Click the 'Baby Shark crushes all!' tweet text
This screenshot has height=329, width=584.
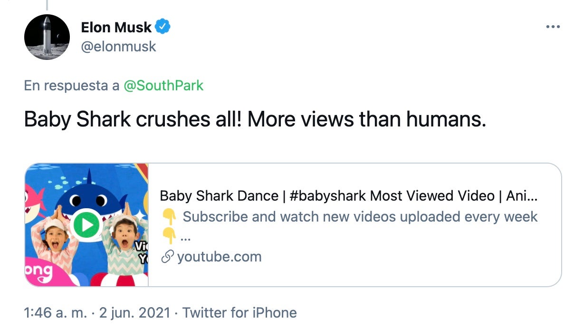[x=255, y=120]
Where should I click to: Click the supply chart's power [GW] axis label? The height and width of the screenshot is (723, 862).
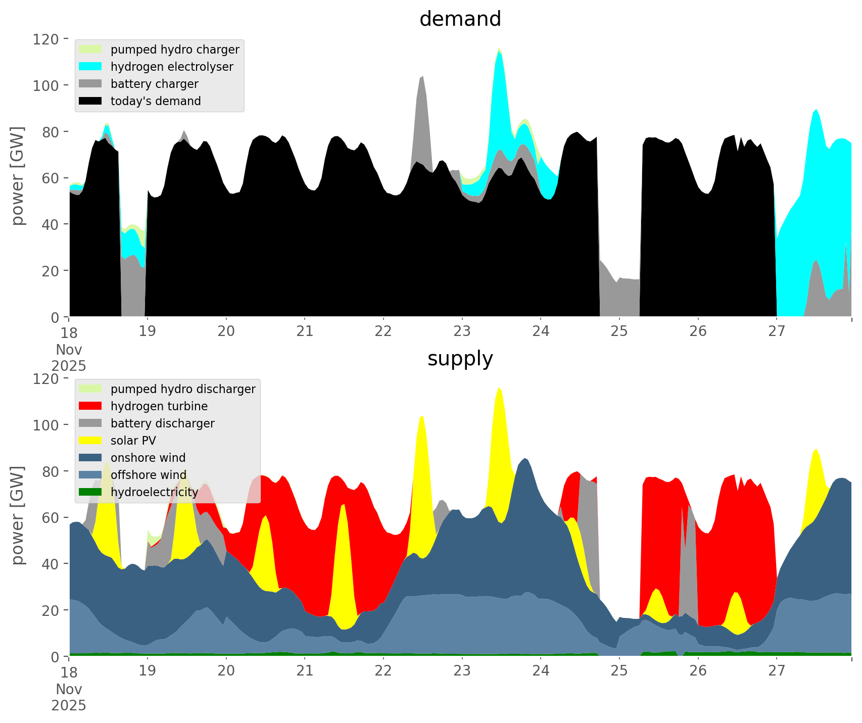coord(18,515)
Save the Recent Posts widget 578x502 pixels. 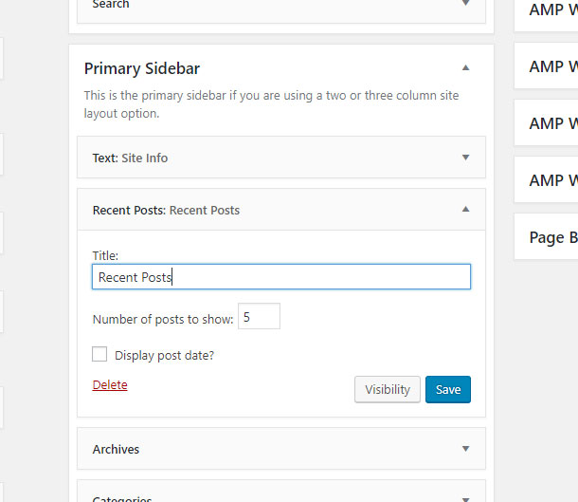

+ + +

Your goal -
In the copy, every entry must appear exactly as written, and no picture may appear.

Final answer -
Click the 'Baby Shark crushes all!' tweet text
This screenshot has height=329, width=584.
[x=255, y=120]
Where should I click to: Click the supply chart's power [GW] axis label? The height and width of the screenshot is (723, 862).
coord(18,515)
Save the Recent Posts widget 578x502 pixels. 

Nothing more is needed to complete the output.